### WHAT IS EXPECTED:
Rewrite the material between the lines holding "At what coordinates should I click to accomplish: Open" and "(x=890, y=44)", inclusive, as a numbered list with blank lines omitted.
BEGIN TASK DATA
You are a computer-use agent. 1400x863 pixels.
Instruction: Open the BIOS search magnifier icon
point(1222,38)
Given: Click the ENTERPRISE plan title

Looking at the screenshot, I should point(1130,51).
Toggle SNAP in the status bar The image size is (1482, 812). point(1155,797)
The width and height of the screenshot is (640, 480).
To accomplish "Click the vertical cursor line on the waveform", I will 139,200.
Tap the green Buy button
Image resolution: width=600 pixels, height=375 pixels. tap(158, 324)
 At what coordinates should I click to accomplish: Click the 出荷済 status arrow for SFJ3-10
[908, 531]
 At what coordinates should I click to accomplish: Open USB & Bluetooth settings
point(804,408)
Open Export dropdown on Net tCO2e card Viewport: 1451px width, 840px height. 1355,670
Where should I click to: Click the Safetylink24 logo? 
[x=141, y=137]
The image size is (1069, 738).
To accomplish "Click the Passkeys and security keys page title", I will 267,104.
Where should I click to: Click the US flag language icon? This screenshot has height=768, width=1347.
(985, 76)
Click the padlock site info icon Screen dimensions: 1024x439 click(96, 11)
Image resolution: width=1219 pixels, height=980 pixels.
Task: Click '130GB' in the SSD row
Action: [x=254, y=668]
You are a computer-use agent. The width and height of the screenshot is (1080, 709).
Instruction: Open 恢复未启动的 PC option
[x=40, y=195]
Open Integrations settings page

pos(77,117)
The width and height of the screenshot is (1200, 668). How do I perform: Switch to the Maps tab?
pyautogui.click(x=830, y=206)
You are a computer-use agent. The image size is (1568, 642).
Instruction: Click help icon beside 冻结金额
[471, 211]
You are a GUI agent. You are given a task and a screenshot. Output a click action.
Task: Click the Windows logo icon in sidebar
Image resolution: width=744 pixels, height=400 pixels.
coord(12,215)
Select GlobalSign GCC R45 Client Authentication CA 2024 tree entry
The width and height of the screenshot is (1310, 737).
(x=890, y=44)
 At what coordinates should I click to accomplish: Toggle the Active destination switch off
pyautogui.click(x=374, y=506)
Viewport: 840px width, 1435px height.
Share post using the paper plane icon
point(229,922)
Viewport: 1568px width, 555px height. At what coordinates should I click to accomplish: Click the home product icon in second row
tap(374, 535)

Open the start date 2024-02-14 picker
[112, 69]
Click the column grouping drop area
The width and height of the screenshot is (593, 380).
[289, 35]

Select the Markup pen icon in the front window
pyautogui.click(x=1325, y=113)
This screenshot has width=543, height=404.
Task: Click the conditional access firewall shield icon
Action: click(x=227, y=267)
END TASK DATA
### ANSWER TO THIS TASK:
1.  At what coordinates should I click to accomplish: Open USB & Bluetooth settings
2. point(804,408)
3. Open Export dropdown on Net tCO2e card Viewport: 1451px width, 840px height. 1355,670
4. Where should I click to: Click the Safetylink24 logo? 
5. [x=141, y=137]
6. The image size is (1069, 738).
7. To accomplish "Click the Passkeys and security keys page title", I will 267,104.
8. Where should I click to: Click the US flag language icon? This screenshot has height=768, width=1347.
9. (985, 76)
10. Click the padlock site info icon Screen dimensions: 1024x439 click(96, 11)
11. Image resolution: width=1219 pixels, height=980 pixels.
12. Task: Click '130GB' in the SSD row
13. Action: [x=254, y=668]
14. You are a computer-use agent. The width and height of the screenshot is (1080, 709).
15. Instruction: Open 恢复未启动的 PC option
16. [x=40, y=195]
17. Open Integrations settings page
18. pos(77,117)
19. The width and height of the screenshot is (1200, 668). How do I perform: Switch to the Maps tab?
20. pyautogui.click(x=830, y=206)
21. You are a computer-use agent. The image size is (1568, 642).
22. Instruction: Click help icon beside 冻结金额
23. [471, 211]
24. You are a GUI agent. You are given a task and a screenshot. Output a click action.
25. Task: Click the Windows logo icon in sidebar
26. Image resolution: width=744 pixels, height=400 pixels.
27. coord(12,215)
28. Select GlobalSign GCC R45 Client Authentication CA 2024 tree entry
29. The width and height of the screenshot is (1310, 737).
30. (x=890, y=44)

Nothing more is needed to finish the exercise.